Nick used to belong to the Galliano Club, but not anymore. That suited Benny just fine; meant Nick was available to go into business with him.
Behind the wheel of the Ford, his cousin produced a hunk of cheese and half a loaf of crusty bread from a wrinkled napkin. The smell of ripe provolone thickened the night air.
“You got to eat now?” Benny demanded.
“I worked twelve hours today,” Nick said and held out a fistful of food. “You want some?”
“Jesus, Nick. No.” Benny waved the cheese stink away. “You sure Fisher works late every Friday, all by himself?”
Benny had asked the question a dozen times. The situation was too good, too easy.
“I told you. I seen the night watchman’s logs.”
“Dipping his hand into the petty cash?”
Nick grunted and chewed. “What else?”
Deputy foreman of the Lido Premium mill, Nick was a bull of a man, with shoulders that jutted like twin cliffs, hands the size of iceboxes, and a pumpkin head that sat directly on his shoulders.
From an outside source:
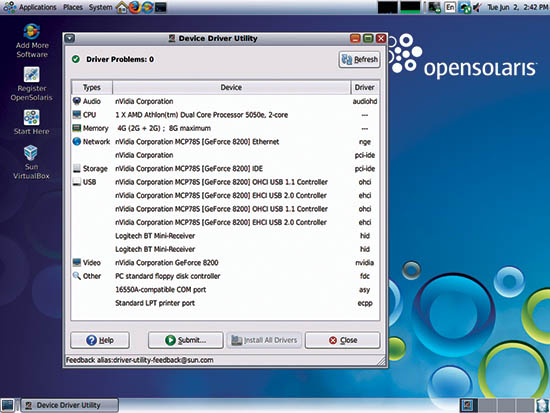Open the Places menu
The height and width of the screenshot is (413, 550).
pyautogui.click(x=73, y=7)
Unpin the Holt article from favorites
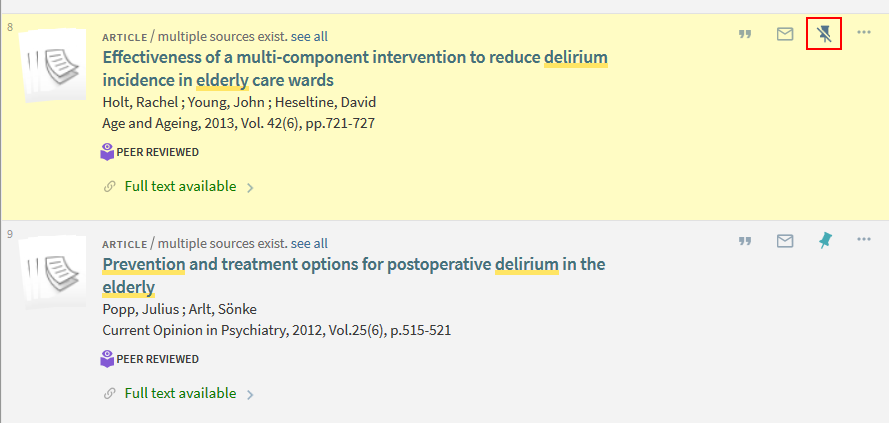The image size is (889, 423). click(x=824, y=35)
A frayed bandana was tied around the spot where his neck should be, distracting from a grease-stained canvas shirt, dirty dungarees, and the
steel toed boots he wore to the mill six days a week.
His cousin Nick might look like a roughneck and be saddled with a horse-faced wife and four snot-nosed kids, but he was smart enough. When Benny appeared on his doorstep, having fled Chicago one step ahead of Al Capone’s enforcer Frank Nitti and his trigger-happy torpedoes, Nick helped him put the plan together.
Not only that, but he identified this Fisher fella as somebody who could get his hands on some ready cash.